** start DATA FOR THE TASK **

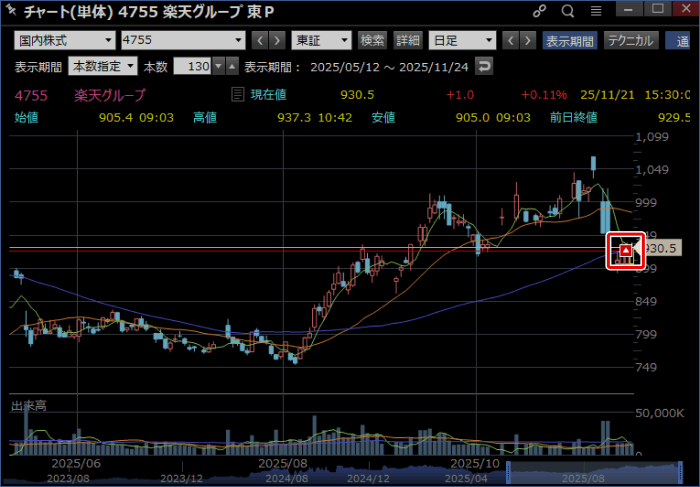
Task: Click the 詳細 details button
Action: tap(407, 41)
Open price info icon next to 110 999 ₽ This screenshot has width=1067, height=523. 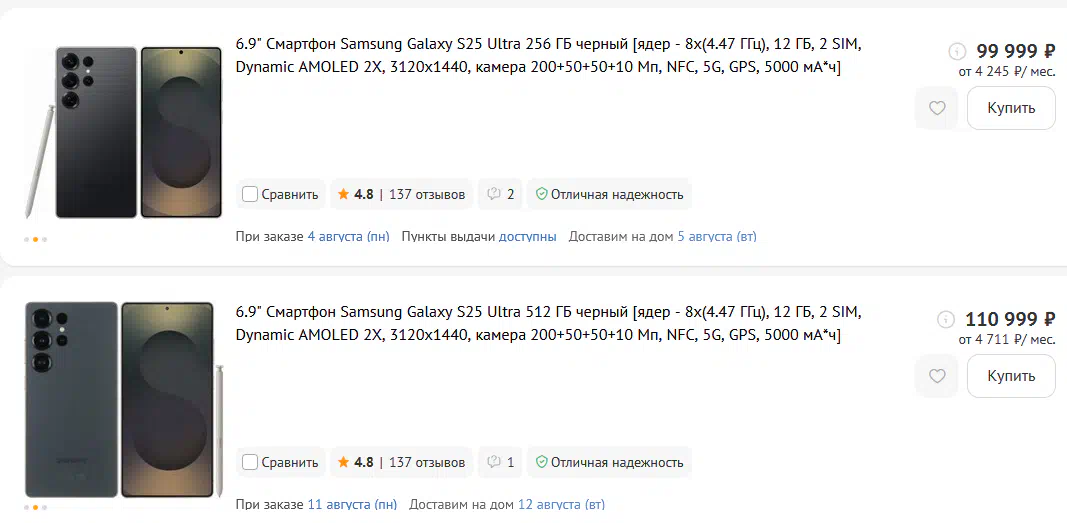(x=946, y=319)
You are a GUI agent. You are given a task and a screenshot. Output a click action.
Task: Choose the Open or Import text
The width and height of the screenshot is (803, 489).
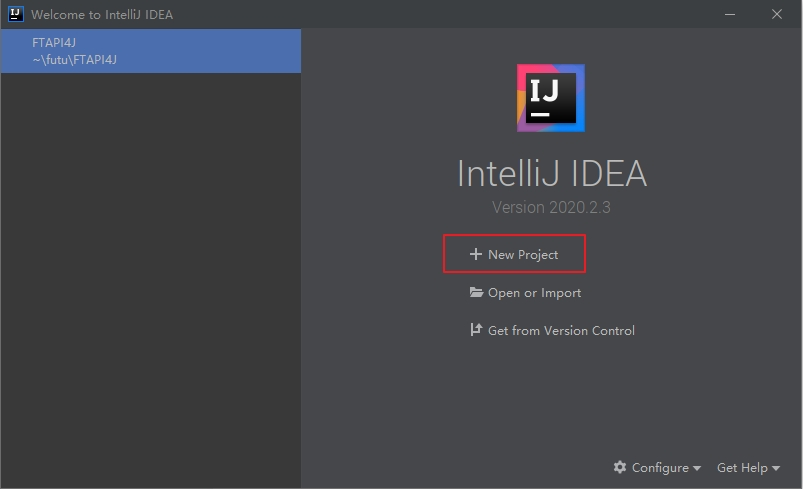coord(534,293)
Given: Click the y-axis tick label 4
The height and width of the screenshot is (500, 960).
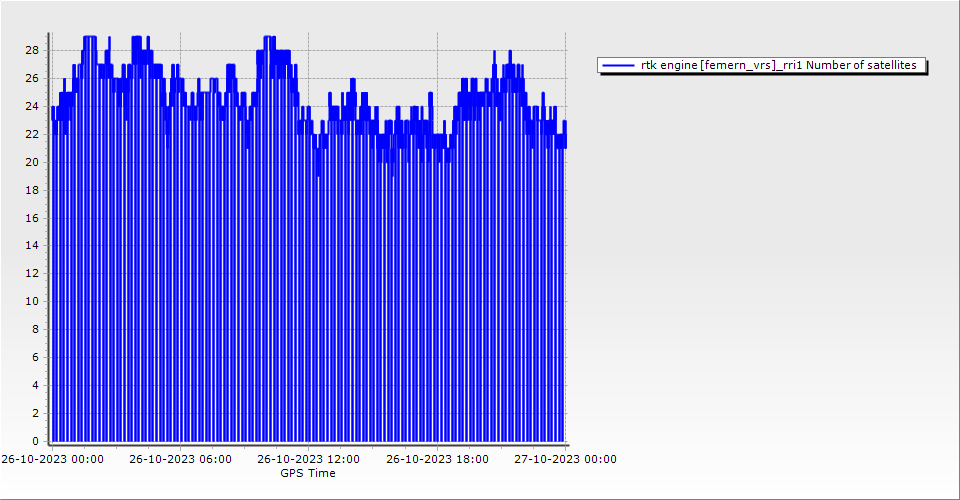Looking at the screenshot, I should tap(35, 385).
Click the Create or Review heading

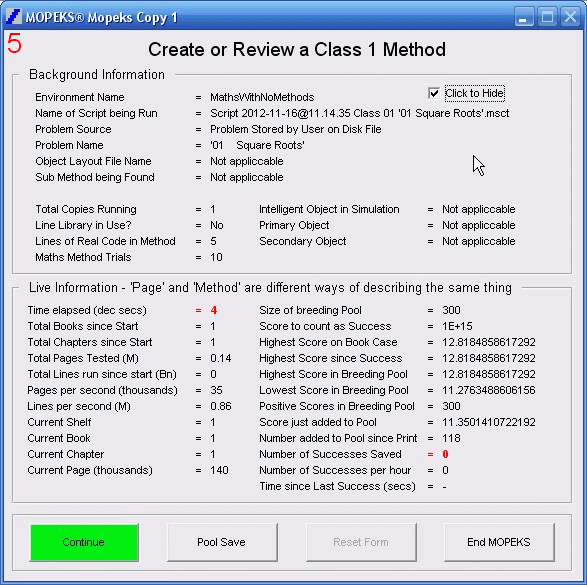[297, 49]
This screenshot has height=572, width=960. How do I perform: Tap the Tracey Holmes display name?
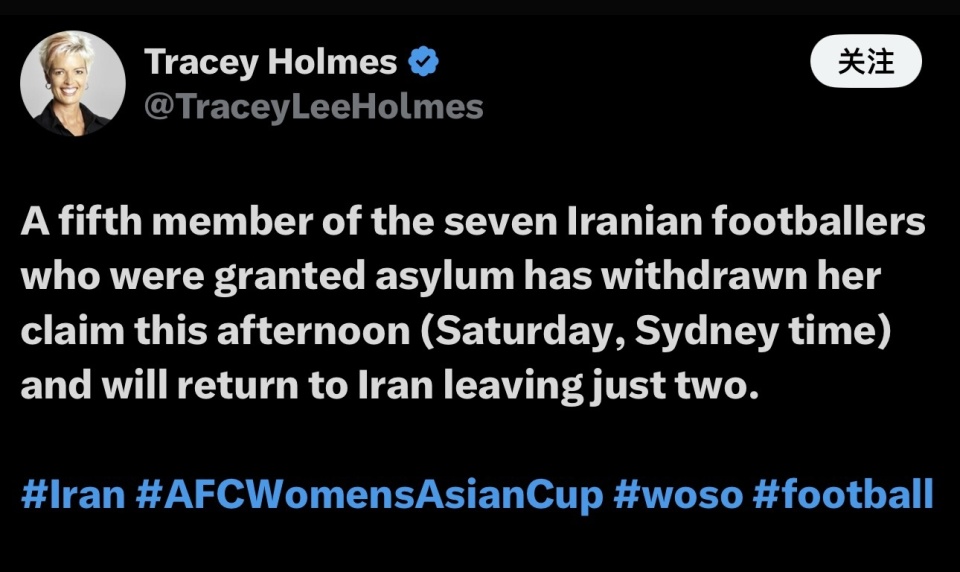(271, 63)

** end DATA FOR THE TASK **

# WHAT TO WORK ON
From the line with "Click the Create or Review heading" through the end of the listing, change "heading" to "title" and write those lines out again with nothing else altered. Leave the pictures out.

# RESPONSE
Click the Create or Review title

[297, 49]
This screenshot has height=572, width=960. How do I perform: Tap the Tracey Holmes display name?
(271, 63)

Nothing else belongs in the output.